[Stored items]
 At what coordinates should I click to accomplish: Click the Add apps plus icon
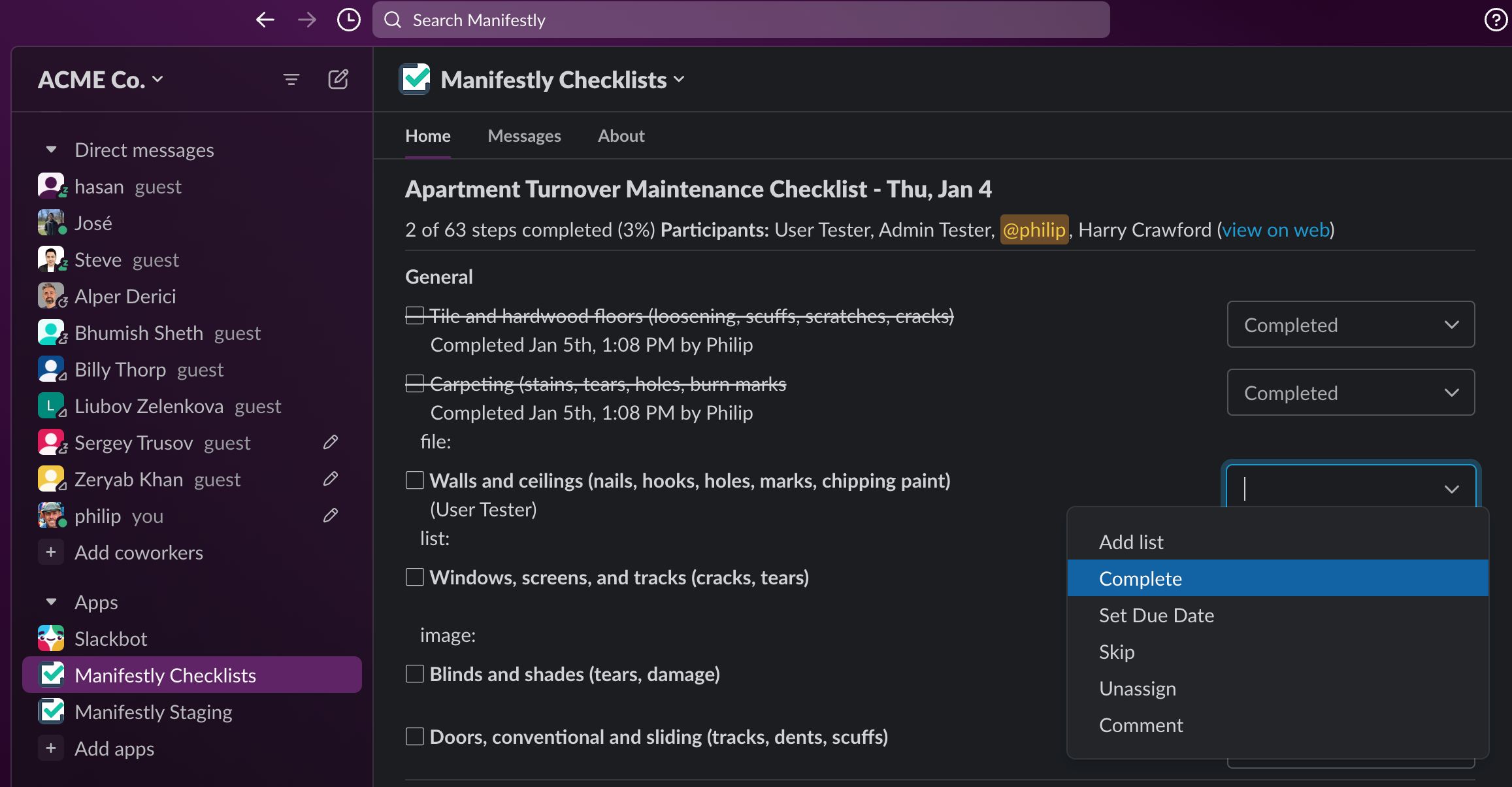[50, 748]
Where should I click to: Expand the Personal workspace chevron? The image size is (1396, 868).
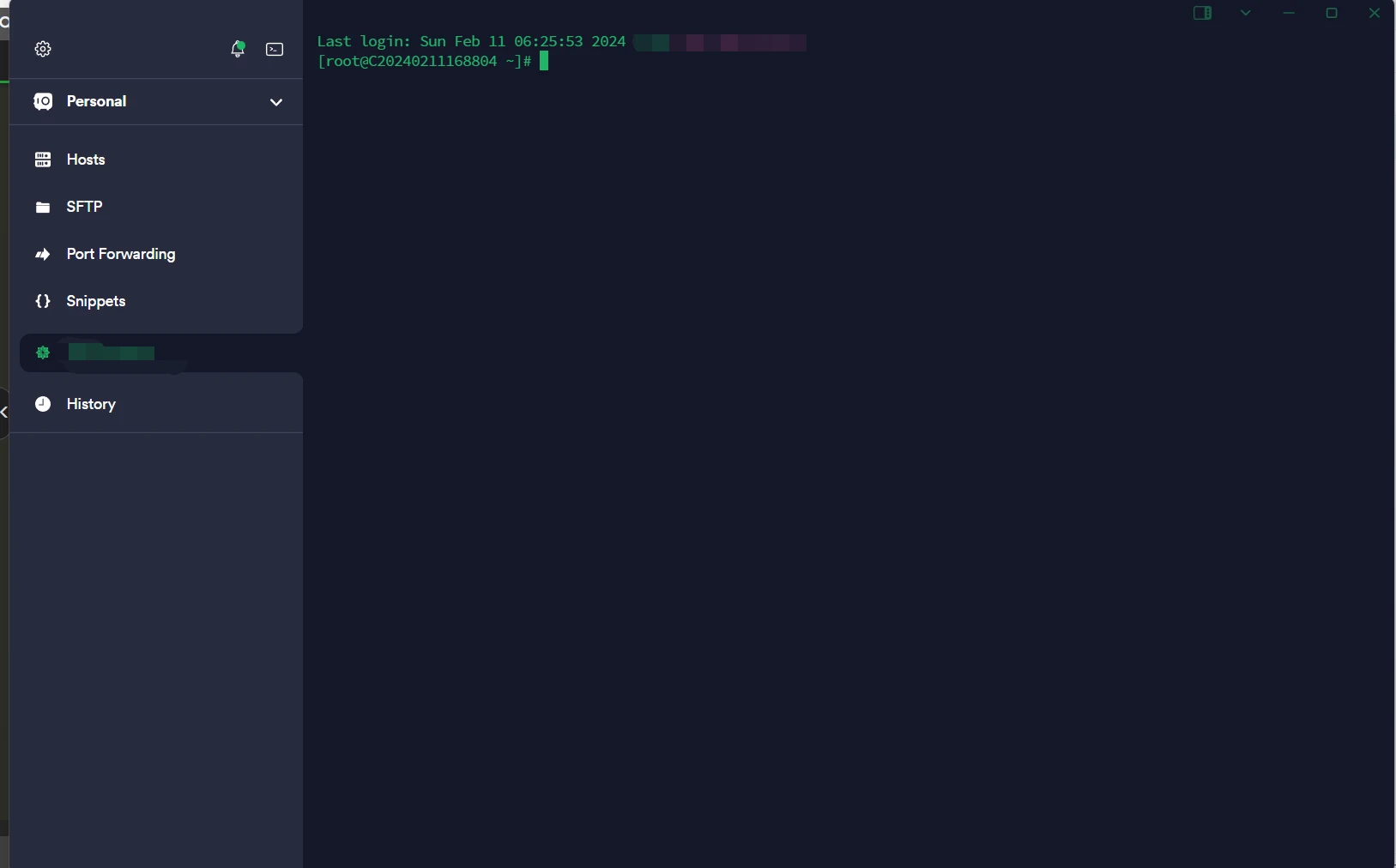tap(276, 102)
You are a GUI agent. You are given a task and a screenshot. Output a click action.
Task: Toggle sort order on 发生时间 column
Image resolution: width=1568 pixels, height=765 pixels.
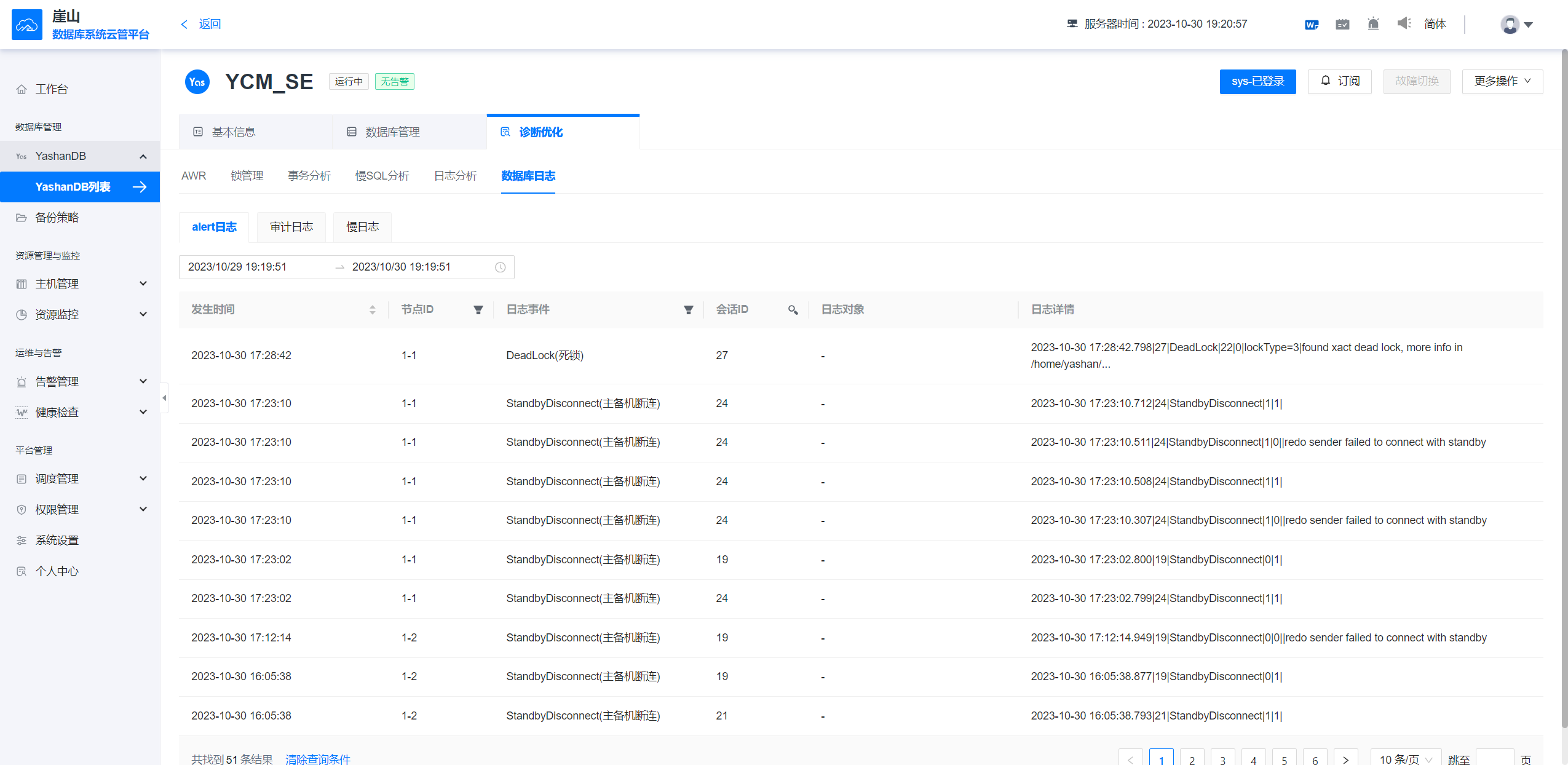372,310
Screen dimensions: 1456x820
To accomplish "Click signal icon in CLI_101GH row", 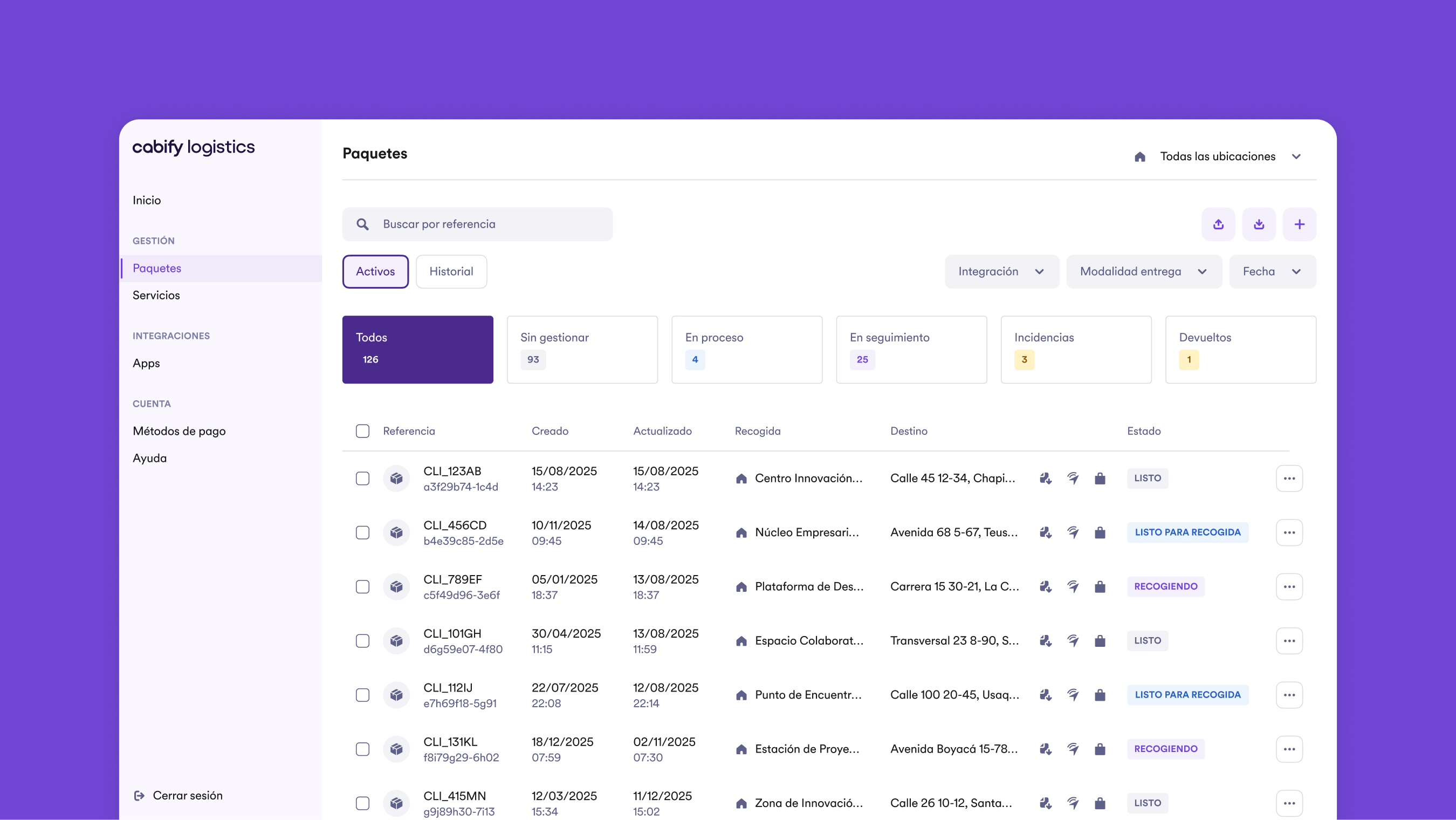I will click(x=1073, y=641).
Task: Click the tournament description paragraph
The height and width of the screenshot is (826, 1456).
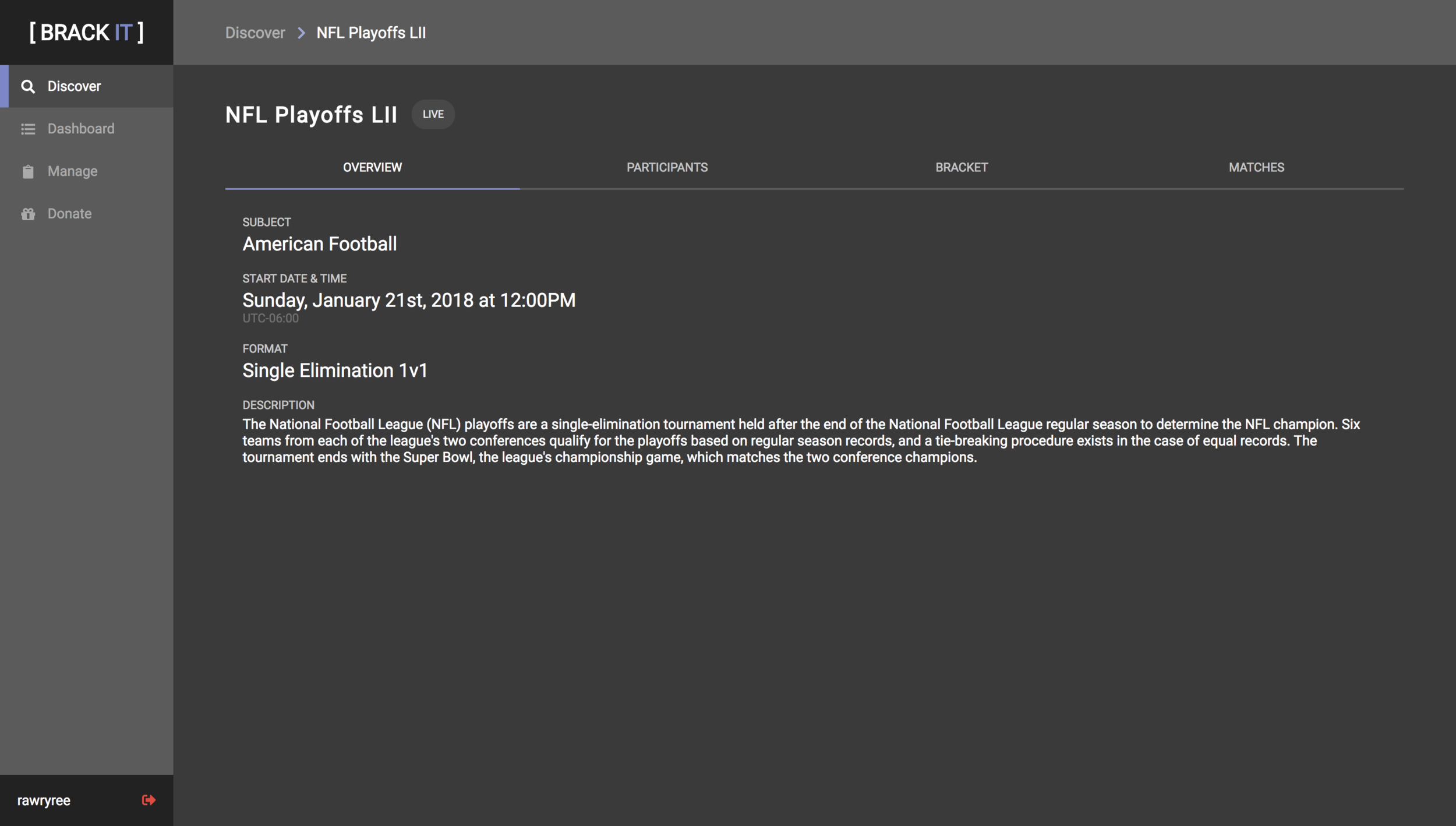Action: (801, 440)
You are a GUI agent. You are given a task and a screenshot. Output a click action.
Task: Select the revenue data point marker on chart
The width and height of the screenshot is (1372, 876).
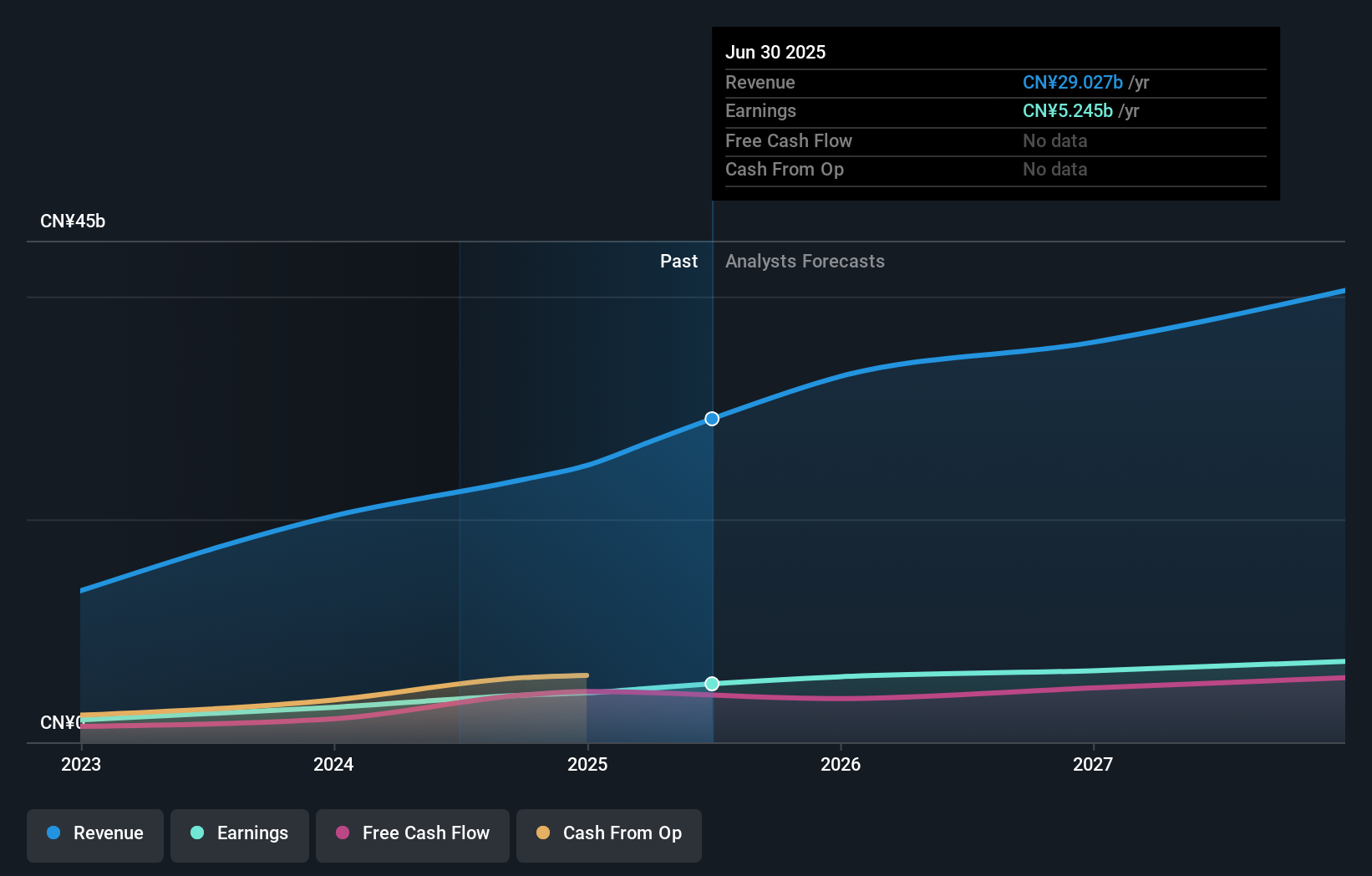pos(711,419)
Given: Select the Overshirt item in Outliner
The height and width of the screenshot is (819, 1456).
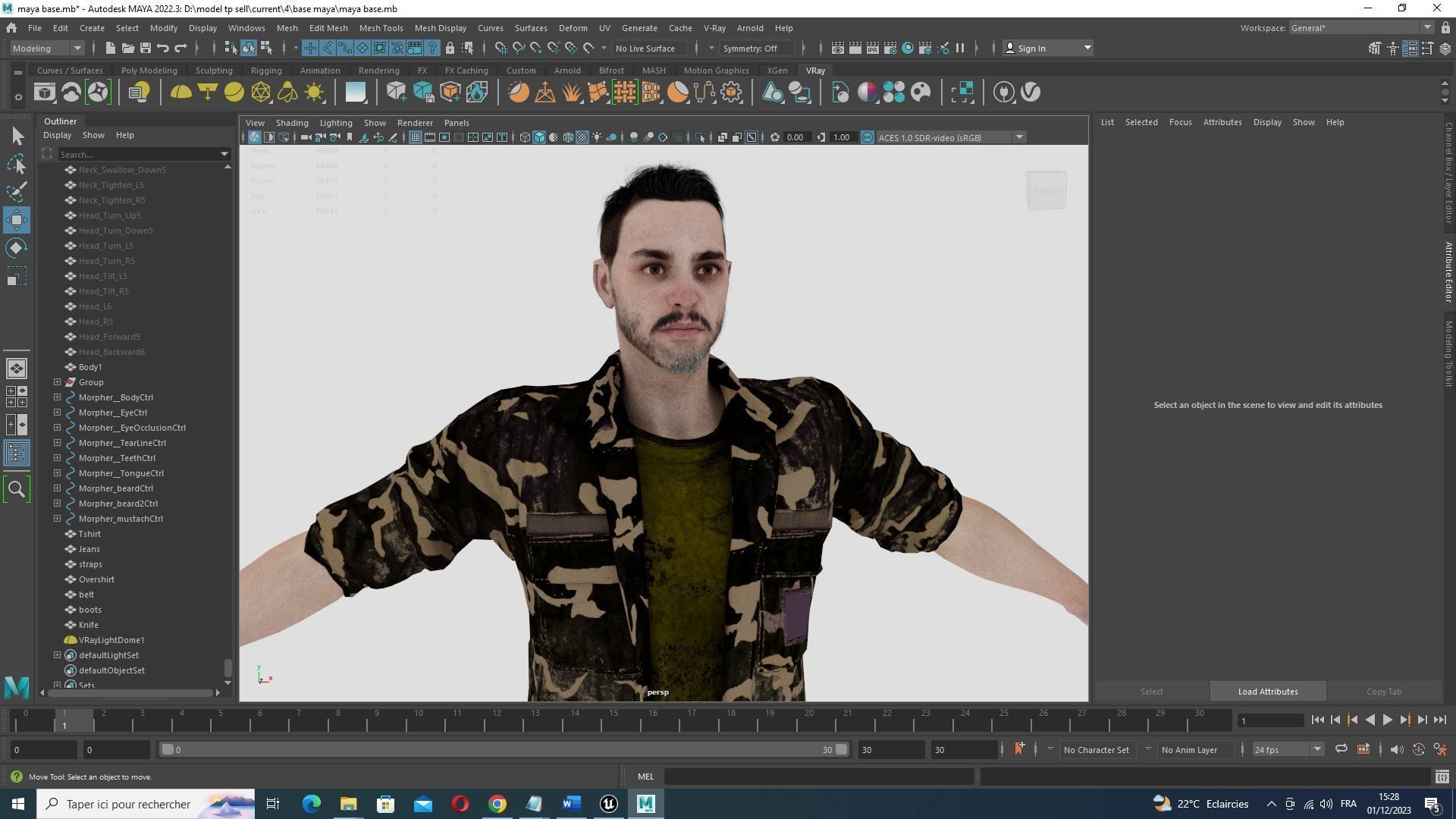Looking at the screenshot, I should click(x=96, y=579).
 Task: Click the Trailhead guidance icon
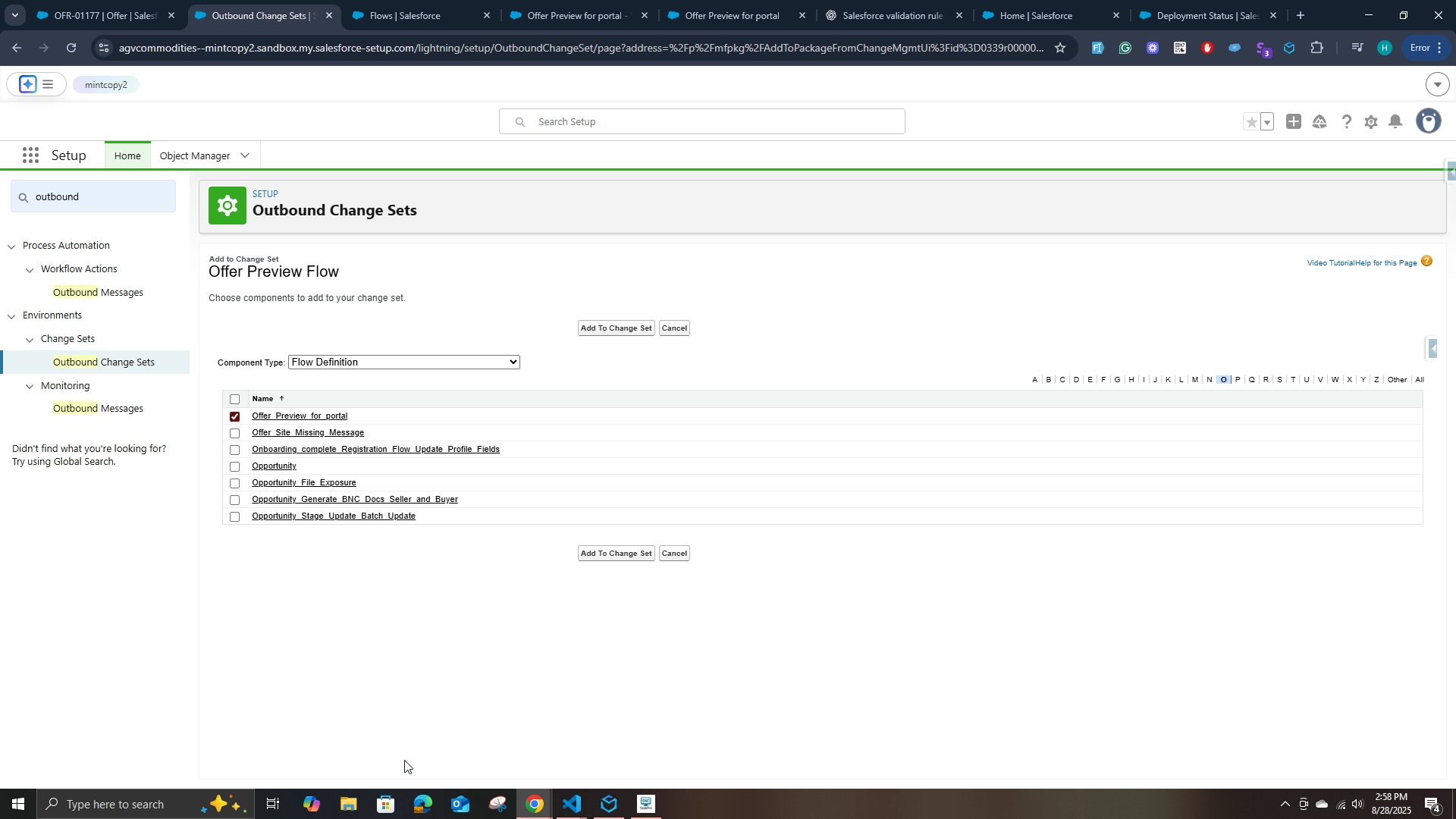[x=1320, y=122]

**ASSIGNMENT**
In the entries above, which lines run from the one with "Task: Click the tournament" up to and including the one with "Given: Select the Overshirt item in Outliner"? Write them out exactly, without the pictures.

**RESPONSE TO THE TASK**
Task: Click the tournament description paragraph
The height and width of the screenshot is (826, 1456).
Action: (801, 440)
You are a GUI agent. You are given a task and a screenshot. Output a click action.
Task: Select the revenue data point marker on chart
The width and height of the screenshot is (1372, 876).
pos(711,419)
Given: Select the Overshirt item in Outliner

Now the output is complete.